# Titanic

Knowledge competition. [Predicts whether the person will survive or die on Titanic](https://www.kaggle.com/c/titanic/)

In [1]:
import pandas as pd
import numpy as np
from IPython.display import display, HTML, clear_output

data_train = pd.DataFrame.from_csv("data/train.csv", index_col='PassengerId')
data_test  = pd.DataFrame.from_csv("data/test.csv",  index_col='PassengerId')

In [2]:
print data_train.shape
data_train.head()

(891, 11)


Unnamed: 0_level_0,Survived,Pclass,Name,Sex,Age,SibSp,Parch,Ticket,Fare,Cabin,Embarked
PassengerId,Unnamed: 1_level_1,Unnamed: 2_level_1,Unnamed: 3_level_1,Unnamed: 4_level_1,Unnamed: 5_level_1,Unnamed: 6_level_1,Unnamed: 7_level_1,Unnamed: 8_level_1,Unnamed: 9_level_1,Unnamed: 10_level_1,Unnamed: 11_level_1
1,0,3,"Braund, Mr. Owen Harris",male,22.0,1,0,A/5 21171,7.25,,S
2,1,1,"Cumings, Mrs. John Bradley (Florence Briggs Th...",female,38.0,1,0,PC 17599,71.2833,C85,C
3,1,3,"Heikkinen, Miss. Laina",female,26.0,0,0,STON/O2. 3101282,7.925,,S
4,1,1,"Futrelle, Mrs. Jacques Heath (Lily May Peel)",female,35.0,1,0,113803,53.1,C123,S
5,0,3,"Allen, Mr. William Henry",male,35.0,0,0,373450,8.05,,S


Not a lot of data. On top of this some columns most probably will not be helpful (`name`, `cabin`, `ticket`). Now will investigate missing values.

In [3]:
def count_missing(data):
    res = []
    for column in data:
        n = data[column].isnull().sum()
        if n:
            res.append((column, n))
    return pd.DataFrame(res, columns=['Column', 'Num of Nan']).set_index(['Column'])

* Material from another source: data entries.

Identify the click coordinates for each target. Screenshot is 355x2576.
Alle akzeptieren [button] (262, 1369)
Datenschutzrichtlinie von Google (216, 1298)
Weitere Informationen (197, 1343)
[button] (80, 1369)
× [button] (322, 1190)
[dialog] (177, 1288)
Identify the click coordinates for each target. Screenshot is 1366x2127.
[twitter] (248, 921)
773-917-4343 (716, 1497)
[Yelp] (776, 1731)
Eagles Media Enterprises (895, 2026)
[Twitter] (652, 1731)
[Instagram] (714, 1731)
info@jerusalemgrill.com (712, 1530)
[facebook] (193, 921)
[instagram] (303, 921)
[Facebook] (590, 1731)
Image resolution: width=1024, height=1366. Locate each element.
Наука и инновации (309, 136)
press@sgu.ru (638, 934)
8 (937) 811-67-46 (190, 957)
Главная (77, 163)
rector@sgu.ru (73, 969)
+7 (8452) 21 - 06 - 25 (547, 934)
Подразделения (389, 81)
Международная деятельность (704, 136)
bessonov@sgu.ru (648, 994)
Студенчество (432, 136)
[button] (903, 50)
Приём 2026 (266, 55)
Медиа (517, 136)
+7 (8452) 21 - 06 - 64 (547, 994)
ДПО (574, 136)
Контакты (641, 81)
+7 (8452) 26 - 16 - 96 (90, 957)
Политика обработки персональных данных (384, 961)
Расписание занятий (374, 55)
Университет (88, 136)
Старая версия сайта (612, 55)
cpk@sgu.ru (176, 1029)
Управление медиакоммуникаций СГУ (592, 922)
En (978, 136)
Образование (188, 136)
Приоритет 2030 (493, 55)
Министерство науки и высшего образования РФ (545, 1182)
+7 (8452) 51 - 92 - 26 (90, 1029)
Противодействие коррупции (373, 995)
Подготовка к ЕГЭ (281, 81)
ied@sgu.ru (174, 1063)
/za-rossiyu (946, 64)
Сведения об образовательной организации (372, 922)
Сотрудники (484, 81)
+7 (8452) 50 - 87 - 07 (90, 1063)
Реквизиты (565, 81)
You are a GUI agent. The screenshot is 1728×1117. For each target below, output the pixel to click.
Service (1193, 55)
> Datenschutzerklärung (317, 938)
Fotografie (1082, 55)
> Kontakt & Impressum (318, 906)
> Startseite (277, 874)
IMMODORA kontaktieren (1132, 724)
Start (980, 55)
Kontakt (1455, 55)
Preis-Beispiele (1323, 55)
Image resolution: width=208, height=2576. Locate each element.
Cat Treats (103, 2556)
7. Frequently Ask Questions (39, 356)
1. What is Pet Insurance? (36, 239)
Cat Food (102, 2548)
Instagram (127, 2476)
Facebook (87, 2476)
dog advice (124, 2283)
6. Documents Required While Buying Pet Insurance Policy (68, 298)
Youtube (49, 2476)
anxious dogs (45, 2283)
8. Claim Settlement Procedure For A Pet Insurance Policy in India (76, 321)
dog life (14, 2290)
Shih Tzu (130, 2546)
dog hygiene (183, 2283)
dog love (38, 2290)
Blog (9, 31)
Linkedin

display(count_missing(data_train))
display(count_missing(data_test))

Unnamed: 0_level_0,Num of Nan
Column,Unnamed: 1_level_1
Age,177
Cabin,687
Embarked,2


Unnamed: 0_level_0,Num of Nan
Column,Unnamed: 1_level_1
Age,86
Fare,1
Cabin,327


It looks like `Cabin` information is extremely sparse. On top of this I do not belive it will be helpful. I will also impute Age information from [online encyclopedia](https://www.encyclopedia-titanica.org/)

In [4]:
data_test.drop('Cabin', axis=1, inplace=True)
data_train.drop('Cabin', axis=1, inplace=True)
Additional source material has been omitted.